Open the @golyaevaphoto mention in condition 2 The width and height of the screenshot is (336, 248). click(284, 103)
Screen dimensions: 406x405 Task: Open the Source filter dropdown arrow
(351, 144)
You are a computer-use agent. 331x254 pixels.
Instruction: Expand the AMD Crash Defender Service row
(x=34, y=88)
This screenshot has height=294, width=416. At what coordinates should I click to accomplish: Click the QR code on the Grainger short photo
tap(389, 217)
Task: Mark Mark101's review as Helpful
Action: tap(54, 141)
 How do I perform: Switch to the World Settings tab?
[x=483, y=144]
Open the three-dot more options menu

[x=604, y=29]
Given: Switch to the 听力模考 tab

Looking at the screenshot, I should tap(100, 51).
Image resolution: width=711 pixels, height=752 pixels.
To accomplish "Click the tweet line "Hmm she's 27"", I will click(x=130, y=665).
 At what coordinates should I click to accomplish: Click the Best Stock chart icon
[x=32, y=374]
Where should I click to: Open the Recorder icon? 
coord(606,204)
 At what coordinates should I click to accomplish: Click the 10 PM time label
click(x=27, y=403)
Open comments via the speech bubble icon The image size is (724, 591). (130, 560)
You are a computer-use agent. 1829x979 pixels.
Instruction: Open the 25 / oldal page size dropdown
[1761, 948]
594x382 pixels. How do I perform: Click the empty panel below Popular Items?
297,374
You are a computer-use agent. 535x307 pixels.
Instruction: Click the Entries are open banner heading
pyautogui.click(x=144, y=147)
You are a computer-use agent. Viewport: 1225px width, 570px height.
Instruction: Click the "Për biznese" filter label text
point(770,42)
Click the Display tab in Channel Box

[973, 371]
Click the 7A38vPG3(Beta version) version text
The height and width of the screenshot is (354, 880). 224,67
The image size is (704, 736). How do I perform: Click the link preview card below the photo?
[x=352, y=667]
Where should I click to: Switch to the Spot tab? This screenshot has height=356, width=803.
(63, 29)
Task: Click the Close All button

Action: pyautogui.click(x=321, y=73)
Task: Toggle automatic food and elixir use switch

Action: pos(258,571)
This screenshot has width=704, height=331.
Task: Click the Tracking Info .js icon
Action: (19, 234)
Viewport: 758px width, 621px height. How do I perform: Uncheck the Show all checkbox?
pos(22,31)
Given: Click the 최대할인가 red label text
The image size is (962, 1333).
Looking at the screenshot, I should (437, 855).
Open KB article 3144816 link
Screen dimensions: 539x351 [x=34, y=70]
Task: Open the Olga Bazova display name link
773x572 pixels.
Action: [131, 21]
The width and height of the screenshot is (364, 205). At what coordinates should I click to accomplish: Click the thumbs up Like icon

▸ **PROBLEM**
Please return every line of the material above that includes "agent".

▸ **OUTPUT BELOW**
You are a computer-use agent. 331x254 pixels.
You are a computer-use agent. 1829x979 pixels.
You are a computer-use agent. 535x307 pixels.
You are a computer-use agent. Viewport: 1225px width, 570px height.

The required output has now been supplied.